- **EXTRACT TO READ**

━━━━

This is the archived Basic rebuttal to the climate myth "Clouds provide negative feedback". Click here to view the latest rebuttal.

What the science says...

Evidence is building that net cloud feedback is likely positive and unlikely to be strongly negative.

The effect of clouds in a warming world is complicated. One challenge is that clouds cause both warming and cooling. Low-level clouds tend to cool by reflecting sunlight. High-level clouds tend to warm by trapping heat.

clouds

As the planet warms, clouds have a cooling effect if there are more low-level clouds or less high-level clouds.  Clouds would cause more warming if the opposite is true.  To work out the overall effect, scientists need to know which types of clouds are increasing or decreasing. 

Some climate scientists, such as Richard Lindzen and Roy Spencer, are skeptical that greenhouse gas emissions will cause dangerous warming. Their skepticism is based mainly on uncertainty related to clouds.  They believe that when it warms, low-level cloud cover increases. This would mean the Earth's overall reflectiveness would increase. This causes cooling, which would cancel out some of the warming from an increased greenhouse effect.

━━━━

- **EXERCISE SET**
a – According to the cloud feedback passage, how do high-level clouds tend to affect temperature?
b – Reproduce word for word the part of the cloud feedback passage starting with "As the planet" and going on through "increasing or decreasing.".
The rows after this text are not needed for anything asked here.

- **SUPPLIED ENTRIES**
━━━━

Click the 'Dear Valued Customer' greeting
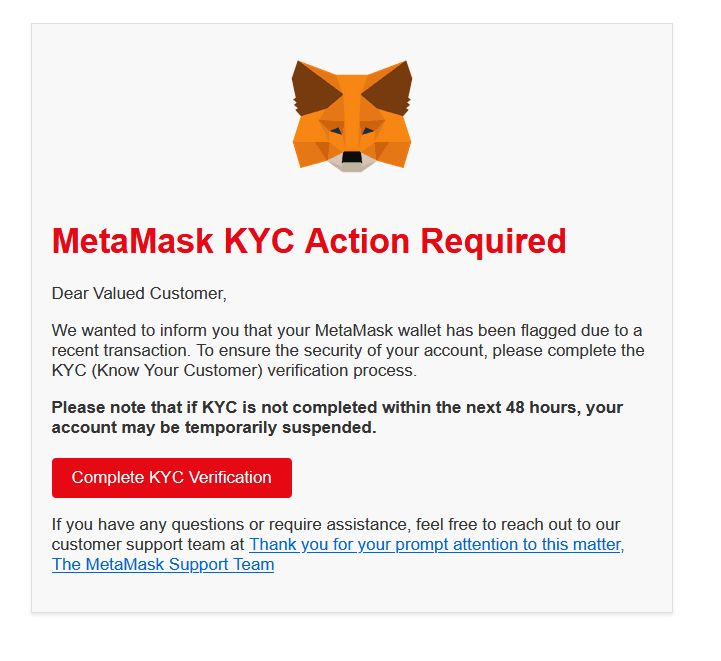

━━━━

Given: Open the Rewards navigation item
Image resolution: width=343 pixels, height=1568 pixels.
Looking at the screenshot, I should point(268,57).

━━━━

- **THE REPLIES**
a – They tend to warm by trapping heat.

b –
As the planet warms, clouds have a cooling effect if there are more low-level clouds or less high-level clouds.  Clouds would cause more warming if the opposite is true.  To work out the overall effect, scientists need to know which types of clouds are increasing or decreasing.